Since 2008, and every six months approximately, Eurostat publishes comparable data on electricity and gas prices for all EU states. The Sustainable Energy Authority of Ireland (SEAI) publishes analyses of those Eurostat data twice a year. The analysis is conducted by the Energy Policy Statistical Support Unit (EPSSU), the specialist statistical unit of SEAI and each price analysis publication covers a six month period (either January to June or July to December).

SEAI analysis demonstrates that a number of factors influence energy prices in Ireland, and show how prices here compare with other EU countries. These factors include, but are not limited to, imported fuel prices, energy infrastructure investment costs, Ireland’s electricity generating fuel mix and non-energy costs that affect energy prices (for example, taxes levied, employment costs, raw material and transport and shipping costs).

The fuel mix for electricity generation has a key bearing on the variation in the price of electricity in different countries.
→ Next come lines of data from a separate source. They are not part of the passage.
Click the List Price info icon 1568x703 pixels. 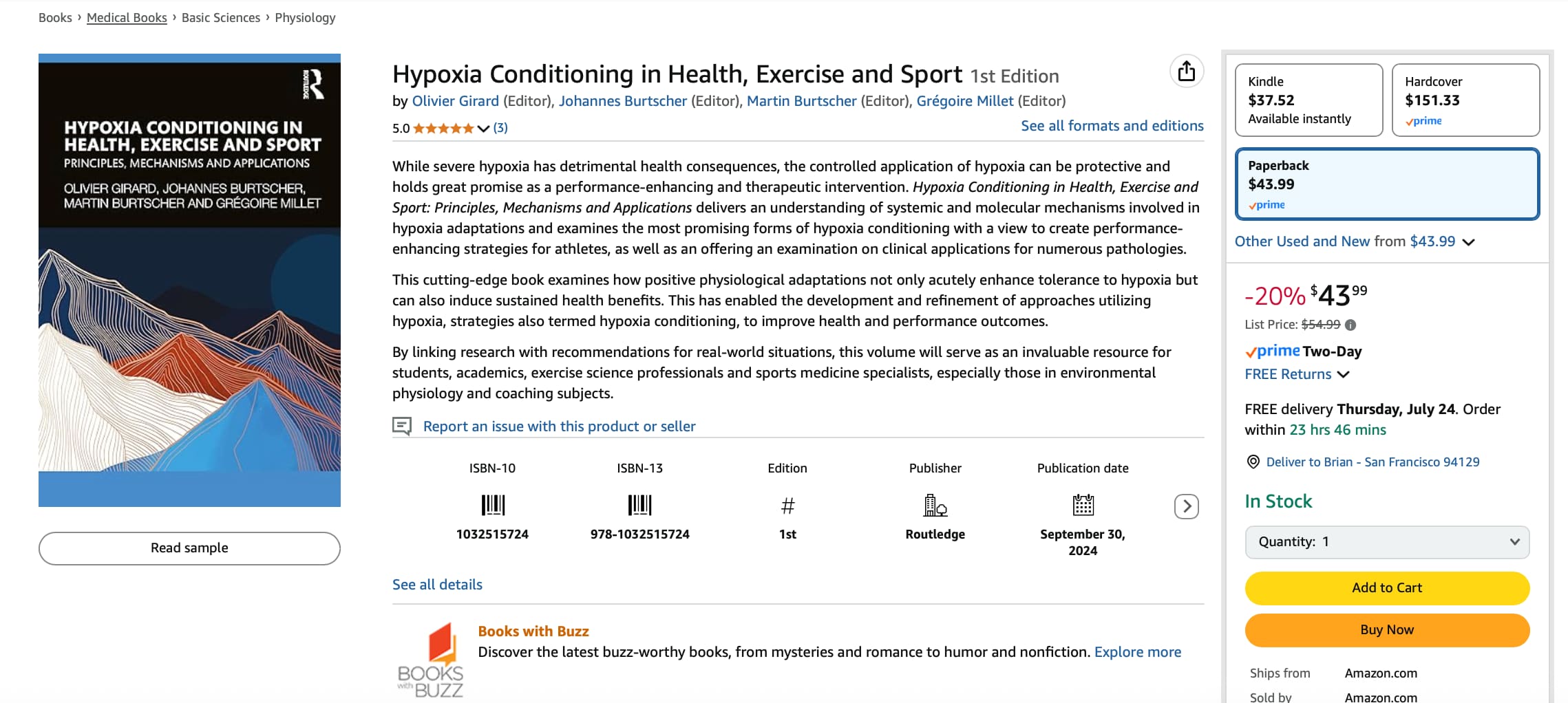(x=1350, y=325)
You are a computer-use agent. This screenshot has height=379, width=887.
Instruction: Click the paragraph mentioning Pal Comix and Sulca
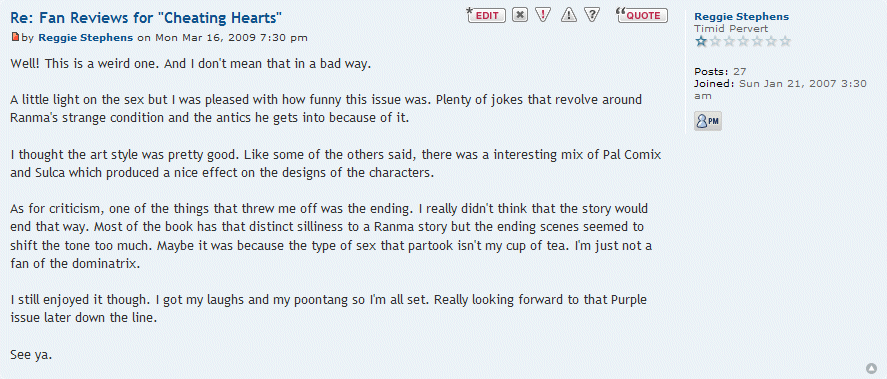[x=335, y=164]
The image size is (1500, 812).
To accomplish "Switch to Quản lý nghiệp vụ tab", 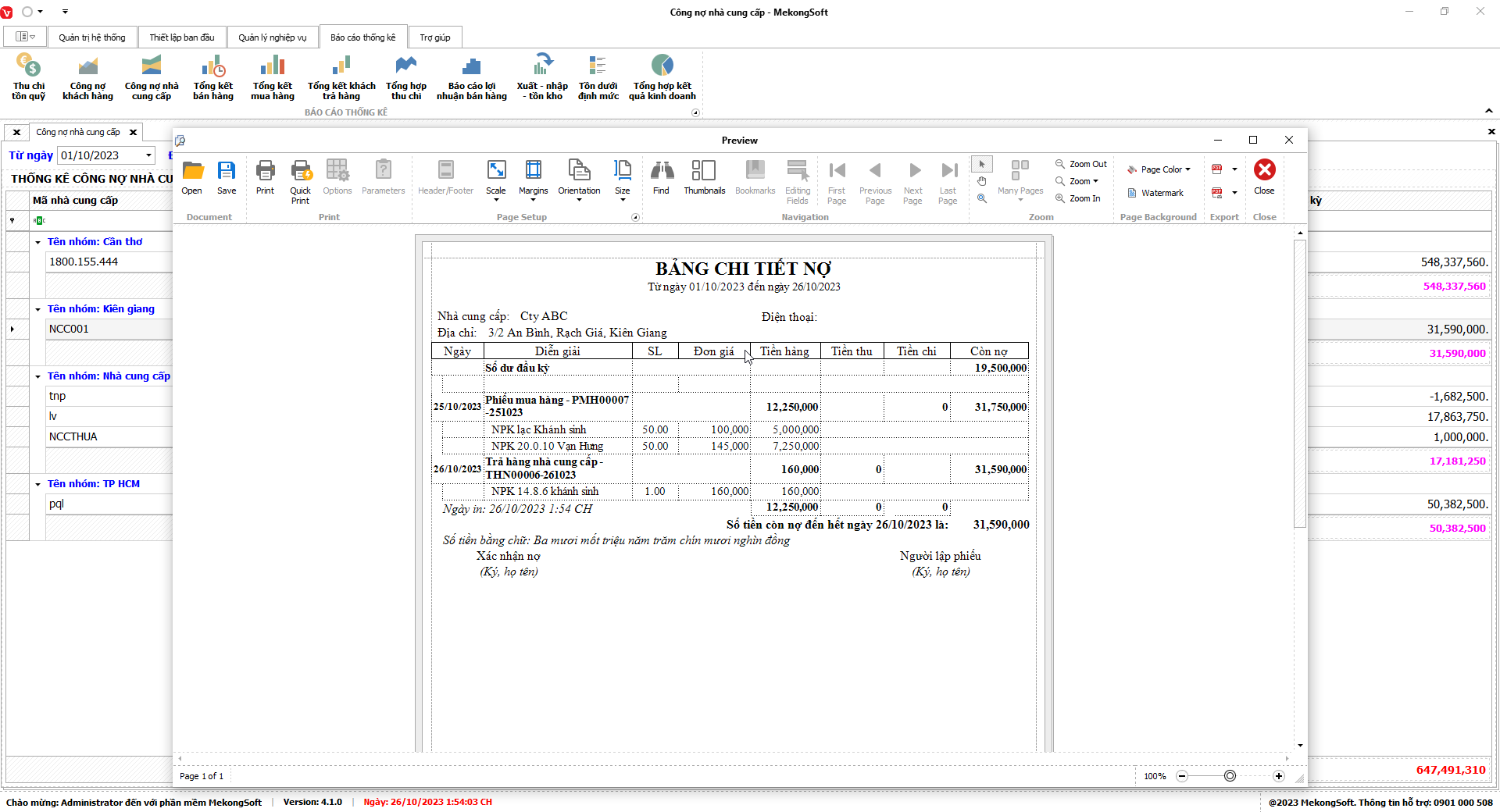I will coord(272,37).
This is particularly significant in the case of an electricity fuel mix which relies to a significant extent on internationally traded fossil fuels, such as gas, oil and coal. During periods of volatile price movements in these fuels there is a strong consequential knock-on impact on electricity prices in the short term. Other factors that affect electricity prices include the level of competition in electricity generation and supply, labour costs, geographic isolation and the extent of population dispersal, taxation policy and the level of investment required in infrastructure to improve the transmission and distribution networks.

According to the SEAI analysis Ireland has close to the highest overall dependency on fossil fuels for electricity generation across the EU at 78%, behind the Netherlands at 83%, Cyprus 98% and Malta at 100%. Within the fossil fuel category, the analysis shows that Ireland additionally has a high dependency on gas in electricity generation, at 62%. This is the third highest share of gas generation in electricity, behind Luxembourg at 64% and the Netherlands at 63%.

Our heavy reliance on gas imported from the UK and traded in Sterling means that Irish electricity prices are susceptible to fluctuations in the wholesale cost of gas and in exchange rate movements. According to the September 2012 Bord Gáis Energy Index, in the 12 months to September 2012 the wholesale cost of natural gas has increased by 20% and the Euro has weakened by 7% compared to Sterling. This will affect the cost of generating electricity in Ireland.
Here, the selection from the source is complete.